Consider the story of Larry Maizlish. Larry admits that he rarely looks at the fine print associated with his credit cards but during a recent review of the fine print on his credit card agreement, he discovered just that clause. His card actually allowed company representatives to take items that were purchased if the bills were not paid.
A clause like this makes a big difference in the way your card works. You may face repossession of your property over an unpaid credit card debt, which is not possible with a standard credit card agreement. Under a standard agreement, your credit card issuer has to either negotiate a settlement or sue you for collection if you don’t pay. With a clause that turns your purchases into collateral, they can simply take back what you bought.
That’s because your credit card debt is now secured debt instead of unsecured debt. We typically know whether debt is secured or not up front. When you sign a car loan or a mortgage loan, for example, it explicitly states that the lender can take back your car or foreclose on your home if you don’t pay.
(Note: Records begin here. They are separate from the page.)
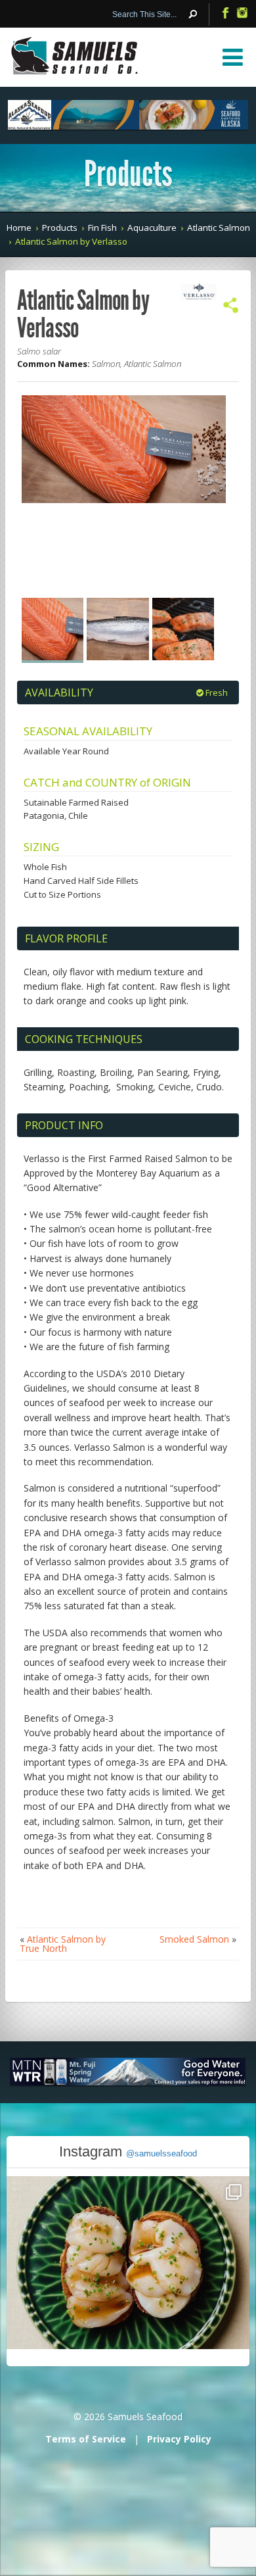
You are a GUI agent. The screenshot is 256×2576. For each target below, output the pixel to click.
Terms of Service (85, 2439)
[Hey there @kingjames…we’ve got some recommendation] (128, 2298)
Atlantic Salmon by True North (63, 1944)
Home (19, 227)
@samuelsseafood (161, 2153)
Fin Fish (102, 227)
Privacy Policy (179, 2439)
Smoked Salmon (194, 1939)
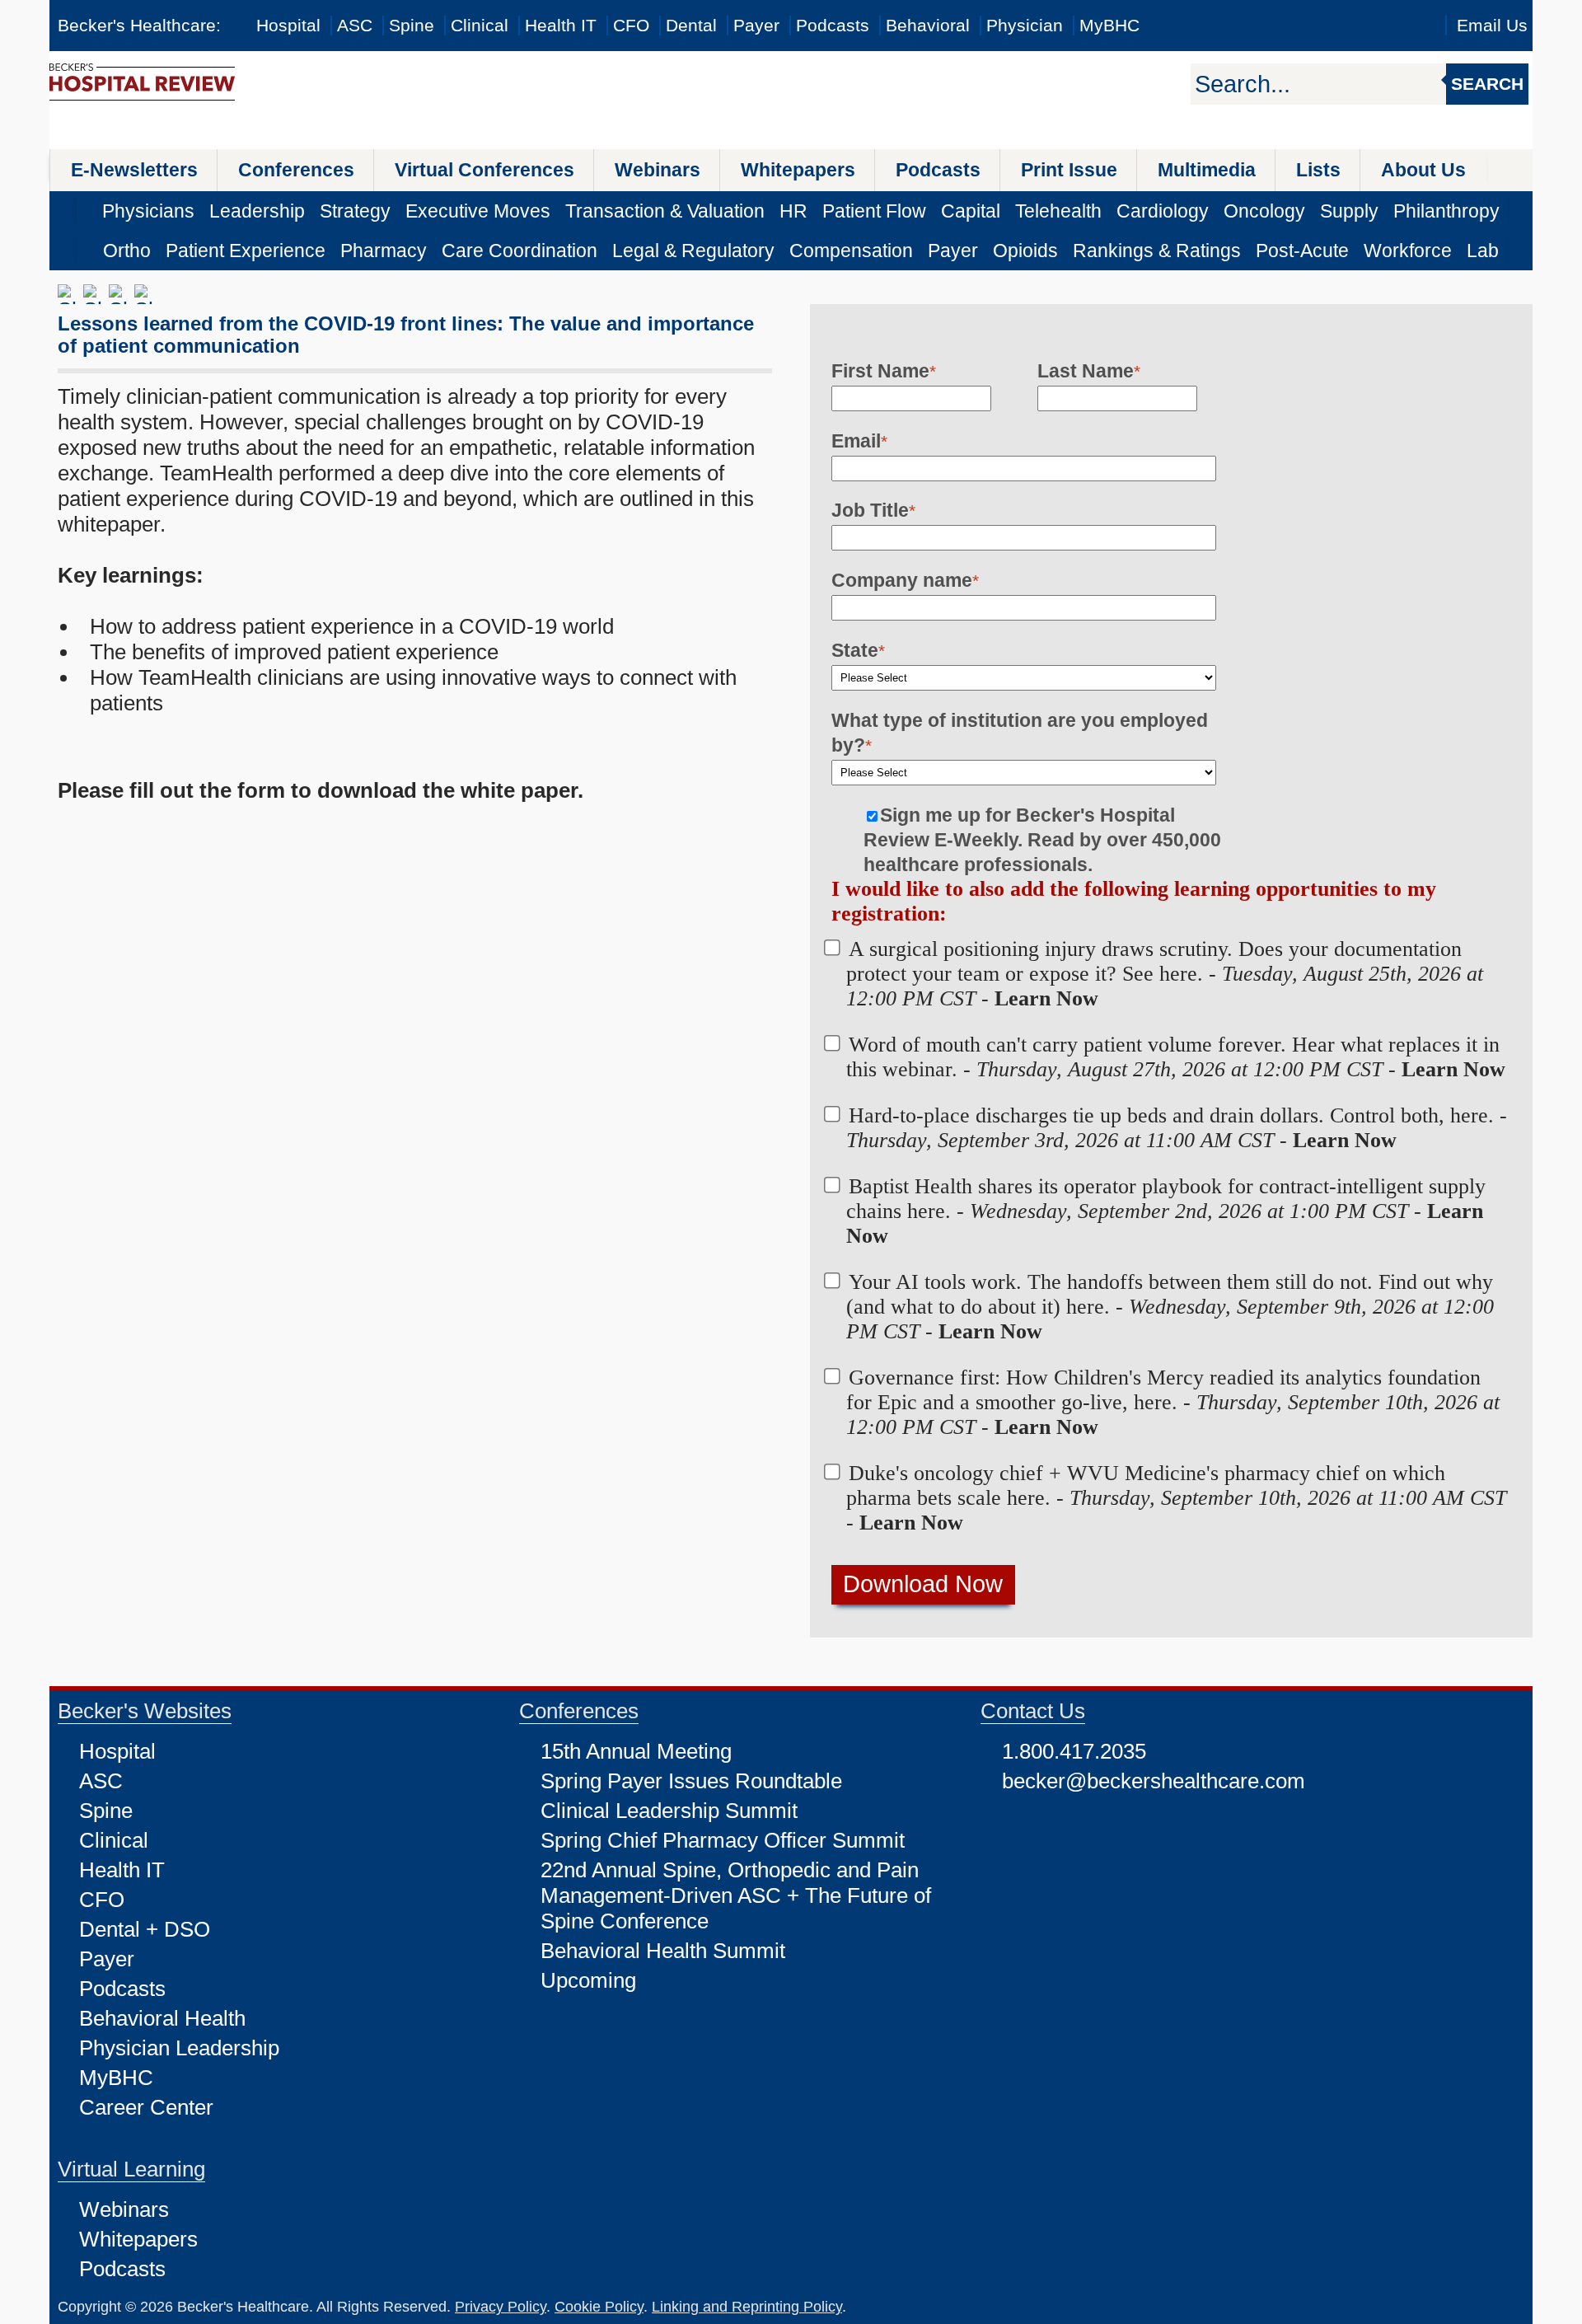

But we don’t expect that from our credit cards.
The threat of repossession is a big deal, but it’s not the only issue. When you file a bankruptcy, your unsecured debts and secured debts are treated differently. Your unsecured debts will be wiped out. Your secured debts, on the other hand, go through a different process and won’t just be washed away. You’ll have to decide whether to give up the property or enter an agreement with the lender to keep paying and keep your purchases. That may change the process for deciding whether to file bankruptcy and which type to file. A Chapter 7 bankruptcy is a great way to take care of your unsecured debt but a Chapter 13 is better if you need to keep the property linked to your secured debts. And you don’t want to get halfway into the bankruptcy process only to find that your credit card debts aren’t what you thought they were.
What About Your Fine Print?
Comenity, the company that issued Larry Maizlish’s card, is securing all credit card loans with the items that cardholders put on their card itself. This kind of practice became unpopular in the 1990s after Sears was forced to pay more than $270 million in refunds to customers using it. Comenity, however, has never given up the practice. It’s actually a leading issuer of store cards, including managing the credit lines for retailers like Pottery Barn, Ann Taylor, J. Crew, New York & Company, Lane Bryant and many more.
This company may not be the only one. When was the last time you went through all your agreements with your card company? Most people never take the time to do this, but it could end up costing you.
It’s probably not worth the time or expense for a lender to repossess things you’ve purchased with your card, but they can use that threat as leverage to force you to pay them back over other debts. And they do have the right to follow through on that threat.
However, those individuals might take notice if their recently purchased items were up for grabs by the company. A big enough purchase might make it worth the company’s while to send someone on and to repossess the item.
Keep in mind, however, that you do have rights with regard to this situation. As outlined in California Commercial Code Section 9609, collateral could only be collected by a creditor without breaching the peace. This means that repossession men can’t enter your home without permission and if you do refuse to gain them entry then their only option is to turn to the courts.
The company’s willingness to go to court over the bill or items depends a lot on the value. Cheaper goods simply won’t make it worth having to hire an attorney and go through the process. You can look up the database of card agreements organized by the Consumer Financial Protection Bureau to determine whether or not your credit card contract has a provision like this.
The best way to protect yourself is to avoid having a card like this in the first place. When you’re shopping around for a new credit, make sure you conduct comprehensive research. It’s about more than looking for who will give you the most points or the best APR. You want to ensure that the company also protects your rights and that you aren’t signing over any unreasonable rights just to get that plastic. Check out the database listed about before you sign on the dotted line for that new credit card. Doing this alone could help prevent being stuck in an agreement you’re not on board with. If you already have a card like this, you might want to think about paying it off and closing it if you have other options.